4chan: The Skeleton Key to the Rise of Trump
Dale Beran

This is a good read that eerily reflects my own thoughts, and it seems this is because your trajectory was similar to mine. I wonder how many other dudes veer near these ideologies at some low point but never get sucked in to the spiral? These sorts of stories are important, because the general media still really doesn’t get internet culture, and can’t seem to do much but act mystified by young men taking trolling to ever-increasing heights, while I can… at least understand where they’re coming from, even if I strongly disagree.

In my mind, the nihilism doesn’t just come from not attaining societal goals, but from recognizing how little these goals, or any goals, are related to their actual lives. What I mean is: I don’t think it’s just that people feel powerless, as much as they feel a total disconnect between themselves and the world. The economy is run by chance; the quickest way to get rich is uploading a viral video or having your $1 joke iPhone app take off. Politics is covered at the national level, so there’s no sense that those decisions affect their lives. All news is biased, and anyone who claims to know the truth is is lying or duped. Almost every discussion of morality or philosophy seems like a list of buzzwords that can be deligitimized with a few Google searches. The very idea that actions have real consequences is laughable; that’s only ever propaganda from one side or another!

Many of them may feel powerless, but more importantly, feel like the concept of power, of someone having real, tangible control over your surroundings, doesn’t exist at all. In previous eras, a large group of people feeling powerless would have organized into a movement to fight for a better future. On imageboards, the idea of fighting for a moral cause is for suckers, and the concept of people being oppressed is just another meme you shouldn’t take too seriously. The only power you can have is abstract: power over ideas, the ability to not be offended, to catch someone else in a logical trap and watch them get frustrated, to tear down someone else’s hypocrisy. You can at least know more than other people, and that’s what supporting Trump is about. Everyone’s a con man, the Presidency doesn’t really matter, nothing is true and everyone’s delusional; but at least you know this, and can laugh as other people’s delusions blow up in their faces.
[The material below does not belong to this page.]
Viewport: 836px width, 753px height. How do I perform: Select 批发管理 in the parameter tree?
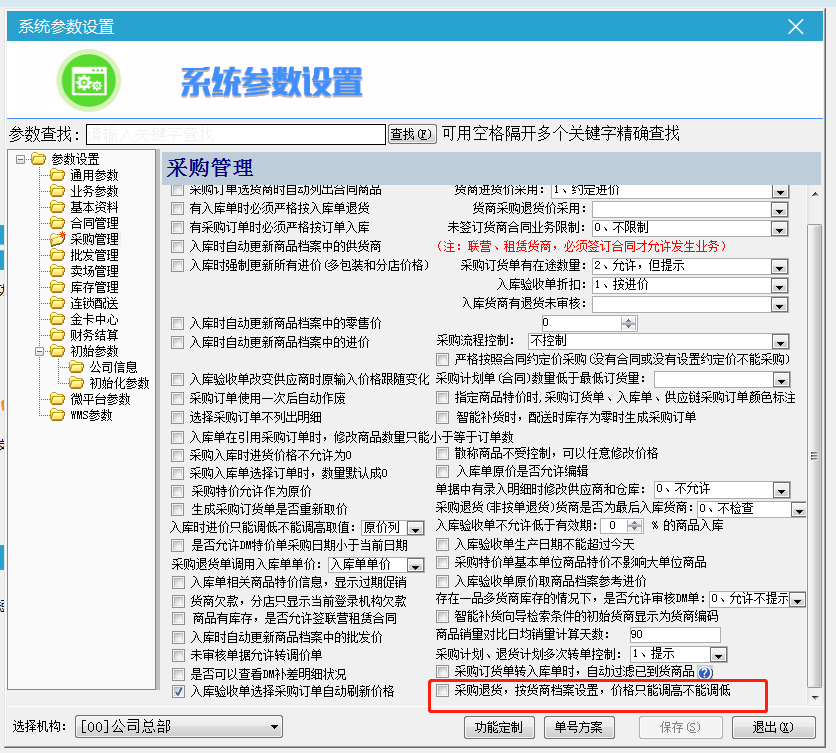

In the end, any level of connection to reality acts as a vaccine to this (the best way to learn that racism really exists is to, y’know, actually know a black person.) I don’t mean this as a criticism of internet culture in a “kids spend too much damn time online” way; I love the internet, and am pretty sure it’s made me a better person. But without a link between political arguments and the real world, it doesn’t matter if you don’t live in the proverbial mother’s basement (and I don’t think most do!) or if you end up acquiring money and status; unless there’s some connection between your life and someone else’s, all you can do is embrace the nothingness.

(hey fellas, if you’ve read Dorothy Thompson’s excellent “Who Goes Nazi?” essay from 1941, this pattern is already familiar. It’s her “Mr. C”:

He is the product of a democracy hypocritically preaching social equality and practising a carelessly brutal snobbery. He is a sensitive, gifted man who has been humiliated into nihilism. He would laugh to see heads roll.

Sound familiar? What about:

Pity he has utterly erased from his nature, and joy he has never known. He has an ambition, bitter and burning. It is to rise to such an eminence that no one can ever again humiliate him. Not to rule but to be the secret ruler, pulling the strings of puppets created by his brains. Already some of them are talking his language — though they have never met him.

Sure, she writes dramatically, but what better way to summarize the alt-right? Just as Trump cared more about winning than ruling, kids untethered from reality care more about how easy and fun it is to control the memetic atmosphere than what happens to the future. There is no path to success, but there is a path to causing others to fail, and laughing at them.

also now that people are reading, lemme clarify real quick: I do think the stereotype of 4channers et al living in their moms’ basements is overblown. I also think if you’re looking for a single skeleton key, you’d go with fox news. and I think the reason nihilism is so popular on the internet is that most of its claims are true; the news really is biased, people really are largely delusional about how power works, and the well-meaning attempts of schools etc to teach anti-racism really are propaganda. the problem is that the internet allows endless access to counter-arguments for any point of view, and the forces of criticism are always stronger; any “-ism,” any way of seeing the world, is incomplete, and you can read five hundred demonstrations of how communists, capitalists, feminists, atheists, christians, muslims, libertarians, gamers, or any group you could possibly name are hypocritical, locked in cycles of self-referential bias, and can’t be trusted. so people either have their worldview punctured and embrace white nationalism/neoreactionary weirdness with the zeal of the convert, or slip into being machines of pure vindictive criticism of everything around them. we can psychoanalyze why certain kids are more likely to do this, but I think the structural problem is more interesting. when all you have are arguments divorced from reality and access to endless critique, they can all be criticized on abstract grounds, while in the real world, people recognize that of course a movement like feminism is filled with peer pressure, irrationality, and poorly-grounded arguments; we persist with it because it’s useful for actually addressing a real problem.)